Лиза сидела в это время, опустив длинные ресницы на глаза, как будто желая скрыть, что у нее происходило в душе, сожаление ли к родственнику, или участие более нежное.
«Ara! — подумал Сурмин, — осеклась наша героиня! Неужели она любит этого полячка? Жаль, личность интересная, надо бы оставить ее за русскими».
Ударили в звонок. Лиза посмотрела в окно, вскричала:
— Почтальон! — и опрометью бросилась в сени.
— Дай Бог, чтобы от Володи, — сказал старик, крестясь.
Лиза принесла письмо, оно действительно было от Володи. От радости Ранеев приказал дать почтальону гривенник.
Сурмин спешил распроститься со своими новыми знакомыми, для которых в эти минуты гость не в пору был хуже татарина.

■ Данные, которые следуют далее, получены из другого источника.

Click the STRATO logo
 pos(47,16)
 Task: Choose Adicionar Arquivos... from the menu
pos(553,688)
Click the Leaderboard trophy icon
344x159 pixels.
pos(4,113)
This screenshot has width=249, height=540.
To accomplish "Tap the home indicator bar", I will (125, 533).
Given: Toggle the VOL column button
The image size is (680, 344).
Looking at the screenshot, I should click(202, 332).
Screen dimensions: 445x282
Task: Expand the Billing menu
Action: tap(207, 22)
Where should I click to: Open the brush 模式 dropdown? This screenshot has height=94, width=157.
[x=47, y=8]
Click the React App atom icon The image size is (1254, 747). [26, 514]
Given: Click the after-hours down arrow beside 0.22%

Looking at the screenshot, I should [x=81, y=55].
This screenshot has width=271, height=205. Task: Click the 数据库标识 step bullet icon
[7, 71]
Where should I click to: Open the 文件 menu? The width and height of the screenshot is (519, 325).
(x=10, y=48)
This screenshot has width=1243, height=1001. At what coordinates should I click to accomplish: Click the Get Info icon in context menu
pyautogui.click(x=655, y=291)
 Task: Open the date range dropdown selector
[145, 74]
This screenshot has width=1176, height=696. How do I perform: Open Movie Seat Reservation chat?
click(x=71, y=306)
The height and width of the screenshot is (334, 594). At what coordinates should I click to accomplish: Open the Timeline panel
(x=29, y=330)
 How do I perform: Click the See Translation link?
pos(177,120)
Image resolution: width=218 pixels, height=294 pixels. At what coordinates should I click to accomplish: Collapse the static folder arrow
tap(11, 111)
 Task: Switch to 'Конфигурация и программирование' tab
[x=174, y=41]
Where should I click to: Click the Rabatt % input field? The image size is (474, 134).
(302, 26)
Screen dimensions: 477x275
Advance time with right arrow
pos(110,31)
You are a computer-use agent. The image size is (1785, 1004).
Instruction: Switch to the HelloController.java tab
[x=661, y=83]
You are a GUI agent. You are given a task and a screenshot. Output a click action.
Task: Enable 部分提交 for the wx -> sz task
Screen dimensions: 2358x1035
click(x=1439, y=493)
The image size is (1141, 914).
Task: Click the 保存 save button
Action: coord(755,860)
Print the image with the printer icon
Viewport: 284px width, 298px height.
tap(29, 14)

— Вы, друг мой, можете быть, спасли мне нынче жизнь, — сказал старик, пожимая ему крепко руку, — оживили своей беседой наше пустынное житье, да еще вдобавок будто с собой принесли весточку от сына. День этот записан у меня в сердце. Во всякое время вы наш дорогой гость.
Лиза дружески подала ему руку, промолвив задушевным голосом:
— Если резонерка не наскучила вам своей болтовней, приходите опять поспорить с ней.
Выходя из дому, Сурмин посмотрел на свои часы.
— С лишком два часа просидел я у них и не видал, как пролетели, — говорил он сам с собою. — Чудные бывают дни в нашей жизни, — продолжал он свой монолог, направляя шаги на извозчичью биржу под Новинским. — Приходят ли они, как глупые облака, нанесенные над нашею головой таким же бессмысленным направлением воздуха, или посылаются рукой Провидения, — знает один Бог. Надо же было мне выйти на Кузнецкий мост для покупки себе барометра и встретить у окон Дациаро того странного, но прекрасного, добродушного старика, которому семейство наше было некогда так обязано. Надо было встретиться ему при выходе от Швабе с каким-то врагом, злодеем, упасть и ушибиться, а мне отвезти его домой и увидеть его дочь. Чудный старик-дитя! Жизнь его так загадочна, несчастье такое таинственное и ужасное!.. Мещанин, коллежский советник обокрал казну, обокрал его, убил жену... Старик откровенен до простодушия, полюбил меня и когда-нибудь расскажет мне свою грустную повесть. Превосходительство! Занимал видное место, мог нажить себе состояние, как это многие делают, и между тем беден, и дочь, как она сама мне говорила, дает уроки по домам!.. Вот вам и честность!. Родятся же такие чудаки!.. Одни называют их уродами, другие глупцами, я глубоко уважаю их. Русское семейство именем и любовью к отечеству, и какая смесь разнородных стихий втекла в него! Жена и отец ее, какой-то панцирный боярин, поляки, и этот кузен Владислав, при имени которого она смутилась... Кажется, такая строгая на словах, с энергическим характером, жаждет подвигов... Да полно, так ли велики эти силы, как высказывает? Не мираж ли? Говорить благоразумно, одушевленно, а между тем заведись червяк в сердце, так запоет другое... может быть, и завелся. Странно, я узнал ее только ныне, а она уж околдовала меня, я засиделся у них, заслушался ее. Очаровательно хороша! Какой дивный профиль! какие глаза! Умна и с огоньком! Уж, конечно, не имею права ревновать ее, это безумно, между тем как будто инстинктом ревную к этому Владиславу, которого и в глаза не видал. Чтобы ни было, узнаю их покороче, узнаю его, и тогда что Бог даст!.. По крайней мере, как сказал старик, и у меня этот день записан в сердце.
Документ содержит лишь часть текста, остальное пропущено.